Herbein G., Illei P., Montaner LJ., James W., Gordon S.
Inactivation of HIV-1 contaminated materials or biological samples is of great importance and requires the use of a reliable assay to detect residual infectivity. In this study we treated cell-free or cell-associated (monocyte-derived macrophages) HIV-1 with two chemicals known for their antiviral activities, beta-propiolactone (beta PL) and formaldehyde (FO), and tested it for the presence of residual infectivity. HIV-1 infected primary monocyte-derived macrophages (MDM) or cell-free HIV-1 were fixed with increasing concentrations of either beta PL or FO for 1 day at 4 degrees C. Then either fresh primary MDM or fresh medium was added, and the supernatant p24 levels were assayed up to 12 days after infection. All the supernatants harvested were added to indicator cells, fresh primary MDM, to assess for residual infectivity.

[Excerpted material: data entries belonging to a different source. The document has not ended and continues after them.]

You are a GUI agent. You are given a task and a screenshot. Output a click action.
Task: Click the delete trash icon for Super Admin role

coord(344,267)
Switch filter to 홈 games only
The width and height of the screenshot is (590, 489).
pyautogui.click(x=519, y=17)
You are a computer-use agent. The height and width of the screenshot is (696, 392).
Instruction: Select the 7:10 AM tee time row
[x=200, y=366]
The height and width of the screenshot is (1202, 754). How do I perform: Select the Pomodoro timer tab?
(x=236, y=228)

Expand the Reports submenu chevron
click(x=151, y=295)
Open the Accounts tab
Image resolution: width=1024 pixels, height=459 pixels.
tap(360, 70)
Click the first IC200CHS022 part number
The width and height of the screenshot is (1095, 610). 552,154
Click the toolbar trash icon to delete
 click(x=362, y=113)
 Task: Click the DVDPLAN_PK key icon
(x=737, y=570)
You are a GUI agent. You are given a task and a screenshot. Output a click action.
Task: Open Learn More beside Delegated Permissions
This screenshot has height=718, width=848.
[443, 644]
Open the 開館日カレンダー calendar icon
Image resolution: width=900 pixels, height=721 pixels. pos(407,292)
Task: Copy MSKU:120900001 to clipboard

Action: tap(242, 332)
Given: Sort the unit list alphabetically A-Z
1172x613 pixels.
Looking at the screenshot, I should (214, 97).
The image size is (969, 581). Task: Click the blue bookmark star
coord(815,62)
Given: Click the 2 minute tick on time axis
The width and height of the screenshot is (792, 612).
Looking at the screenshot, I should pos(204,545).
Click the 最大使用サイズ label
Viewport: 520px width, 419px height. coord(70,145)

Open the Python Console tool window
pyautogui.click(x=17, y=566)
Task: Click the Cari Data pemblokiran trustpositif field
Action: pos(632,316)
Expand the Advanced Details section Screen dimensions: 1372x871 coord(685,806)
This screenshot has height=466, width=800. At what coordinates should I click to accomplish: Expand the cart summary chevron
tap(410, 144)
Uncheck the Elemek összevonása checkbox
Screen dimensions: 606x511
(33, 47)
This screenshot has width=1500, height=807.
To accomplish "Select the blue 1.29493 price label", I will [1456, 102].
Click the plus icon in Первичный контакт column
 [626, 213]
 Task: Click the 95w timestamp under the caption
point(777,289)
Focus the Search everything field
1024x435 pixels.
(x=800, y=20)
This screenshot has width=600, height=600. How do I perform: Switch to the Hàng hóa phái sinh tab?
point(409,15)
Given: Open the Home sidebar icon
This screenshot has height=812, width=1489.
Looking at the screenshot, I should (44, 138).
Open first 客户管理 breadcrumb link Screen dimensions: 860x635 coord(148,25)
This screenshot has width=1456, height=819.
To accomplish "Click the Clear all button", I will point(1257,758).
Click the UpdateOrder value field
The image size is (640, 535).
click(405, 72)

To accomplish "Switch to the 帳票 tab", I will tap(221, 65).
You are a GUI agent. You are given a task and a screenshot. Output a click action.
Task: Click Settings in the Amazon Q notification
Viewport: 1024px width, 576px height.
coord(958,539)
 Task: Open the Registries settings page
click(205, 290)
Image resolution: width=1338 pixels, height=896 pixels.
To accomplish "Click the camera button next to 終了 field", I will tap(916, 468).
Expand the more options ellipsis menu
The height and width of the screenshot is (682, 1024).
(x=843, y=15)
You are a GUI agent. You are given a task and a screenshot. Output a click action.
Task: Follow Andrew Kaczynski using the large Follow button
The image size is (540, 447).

The results show that p24 measurement is not a reliable assay for the detection of residual infectious virions after chemical fixation of HIV-infected primary MDM. In contrast, the use of indicator primary cells (MDM) is a much more sensitive and reliable assay. By performing an indicator cell assay we showed that FO efficiently inactivates cell-associated and cell-free HIV-1 at concentrations as low as 1% v/v. In contrast beta PL is more efficient in inactivating cell-free than cell-associated virus and does not inactivate cell-associated HIV-1 at concentrations as high as 1% v/v.